(SUPPLIED RECORDS begins)

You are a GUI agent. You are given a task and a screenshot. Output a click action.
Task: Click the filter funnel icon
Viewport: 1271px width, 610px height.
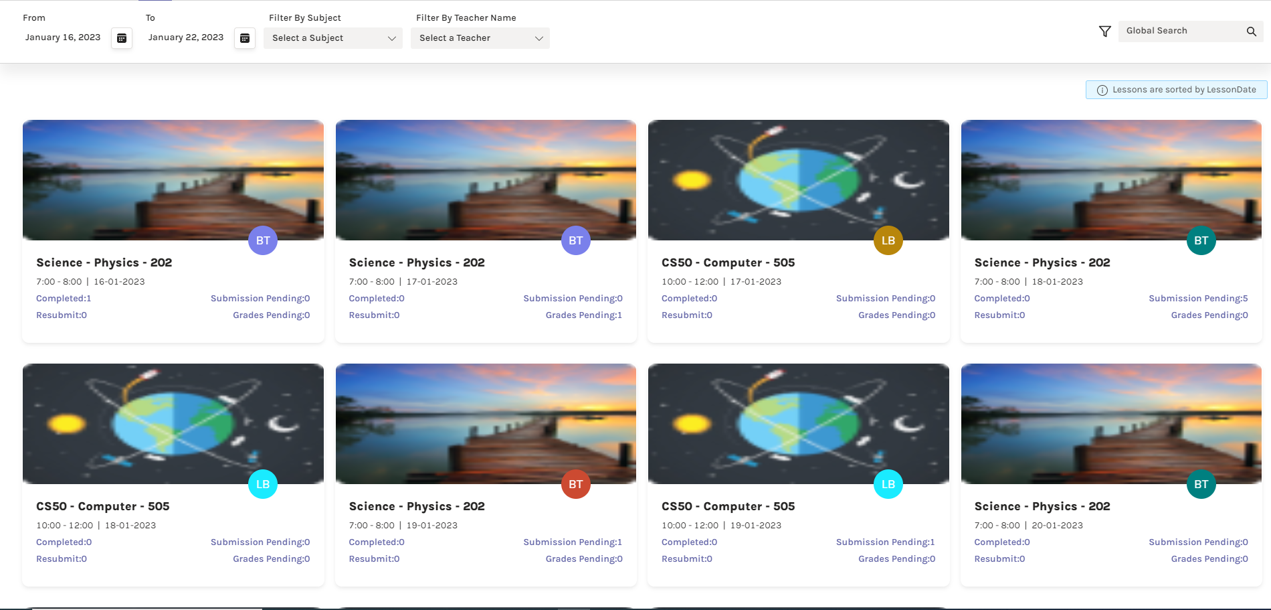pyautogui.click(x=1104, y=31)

(SUPPLIED RECORDS ends)
(SUPPLIED RECORDS begins)

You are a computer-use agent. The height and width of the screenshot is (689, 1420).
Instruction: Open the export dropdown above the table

(SUPPLIED RECORDS ends)

YOUR GOAL:
Copy the records above exactly, beginning at the line that contains "You are a computer-use" and stopping after the line that contains "Instruction: Open the".

EXERCISE OUTPUT:
You are a computer-use agent. The height and width of the screenshot is (689, 1420).
Instruction: Open the export dropdown above the table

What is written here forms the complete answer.